In a letter to the president, the chairman of the House Western Hemisphere Subcommittee, Rep. Eliot Engel, urged the president to focus more intensively on Latin America in the last two years of his presidency.

Engel is concerned about reductions in development assistance, in particular with child health funding, in the president's 2008 budget. "We see the disparity in terms of income, economic disparity, where a very small percentage of people at the top are doing extremely well, are extremely
wealthy and then the tremendous overwhelming amount of the population are living in absolutely unacceptable poverty.

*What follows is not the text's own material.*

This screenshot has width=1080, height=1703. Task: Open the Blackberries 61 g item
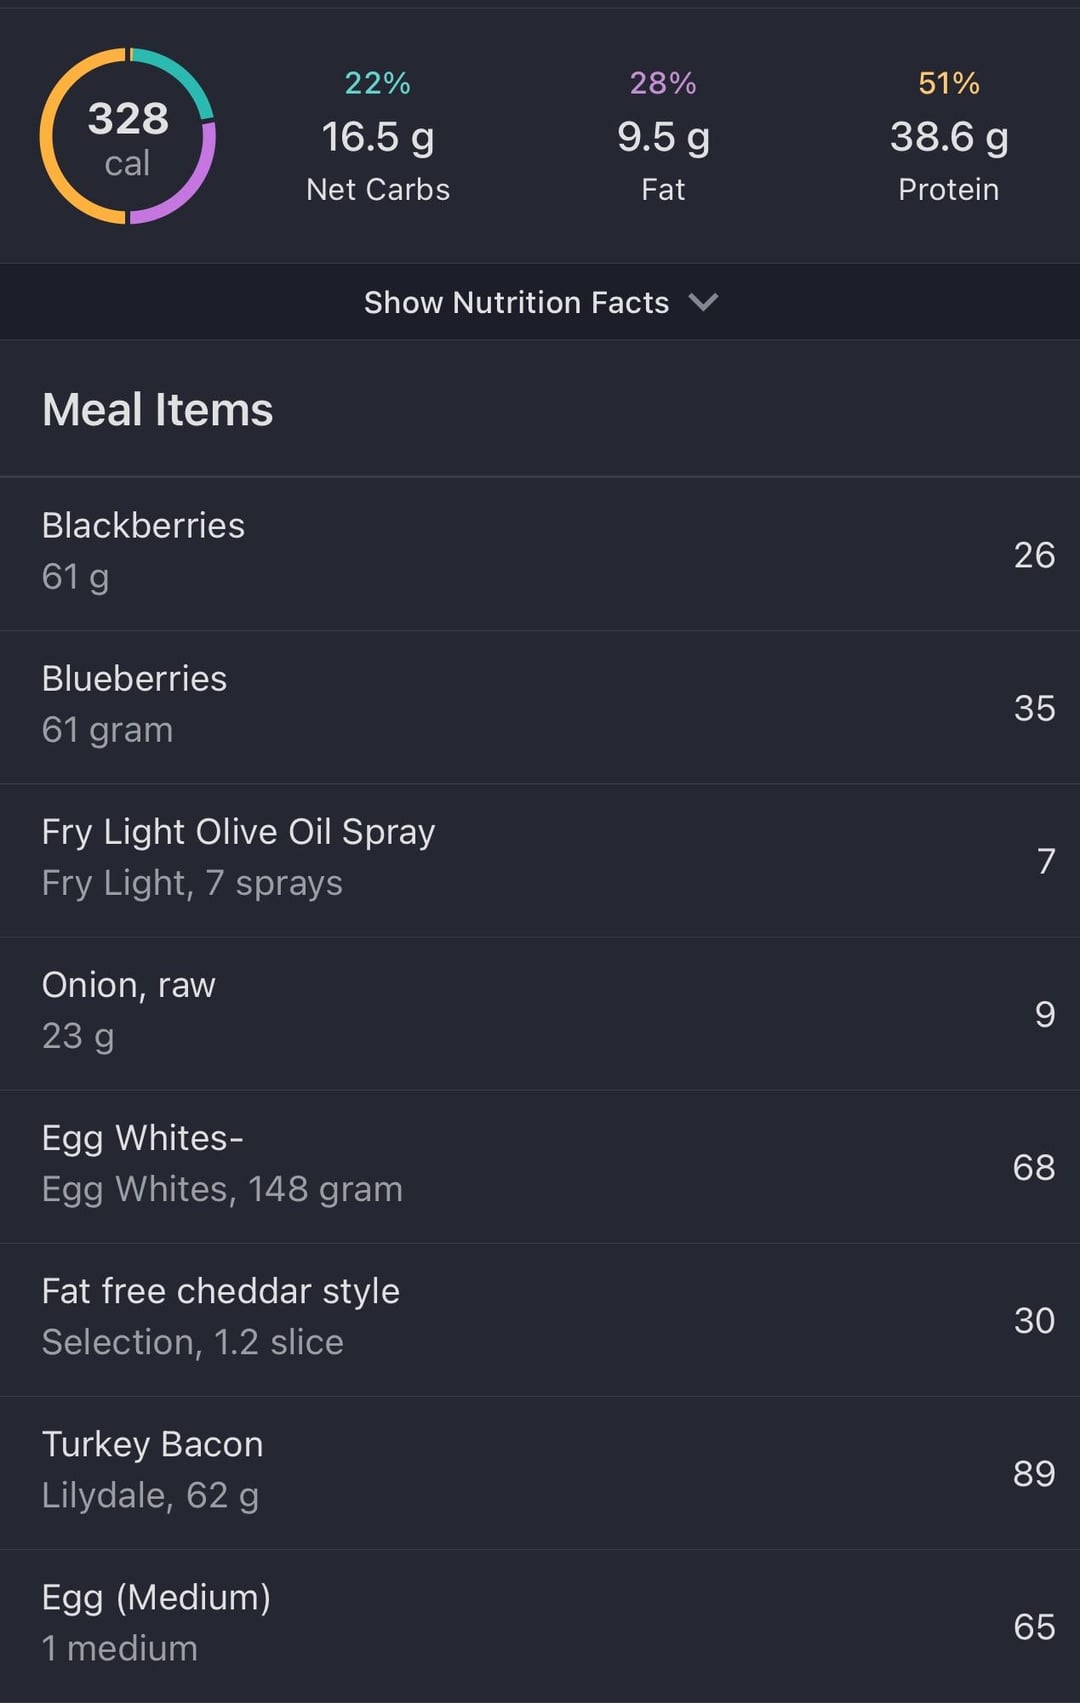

This is a powder keg and this is certainly something I think the U.S. cannot turn a blind eye to," he said.

The Bush administration defends its record, saying overall aid to Latin America increased from $862 million to $1.4 billion this year, while saying some hard decisions had to be made regarding priorities for some countries, such as Bolivia.

As for what the president can accomplish, much is likely to depend on actions he takes once he returns to Washington.

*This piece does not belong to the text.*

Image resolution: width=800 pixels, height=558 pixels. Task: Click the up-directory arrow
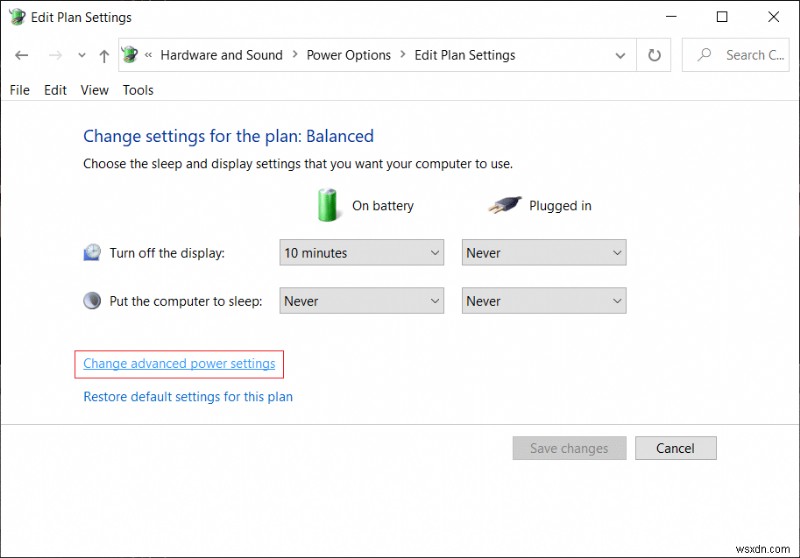pos(104,56)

Eric Farnsworth, vice president of the Council of the Americas, says one goal would be to increase U.S.-Brazilian cooperation on ethanol fuel technology. "U.S. energy security would be enhanced by working more collaboratively with Brazil to develop and promote ethanol resources. Of course, to be most effective, the U.S. tariff on imported ethanol has to be reduced or eliminated," he said.

Hakim said Congress must do its part by approving free trade agreements that the administration negotiated with Peru, Colombia and Panama, adding that failure to do so could blunt goodwill the president is able to encourage.

"This would signal to the rest of Latin America, again, a certain unreliability of the U.S. even on an issue that we put as a very high priority," he said.

As the president prepares for his trip, lawmakers also continue to worry about the impact of Venezuela's president Hugh Chavez's policies on U.S. efforts.

Republican Dan Burton and Democrat Gregory Meeks voice similar concerns the Venezuelan leader has taken advantage of a lack of U.S. engagement.

BURTON: "President Chavez has been, in my opinion, taking advantage of the poverty with the vast amounts of oil money he is getting, and he is using that money to move many of those governments down there to the left. And I think that bodes very ill for the U.S. and for the region long term.

MEEKS: We can criticize Chávez all we want, but what matters most to the poorest in the region with the world's largest income inequities is who will bring their plight to light, who will help?"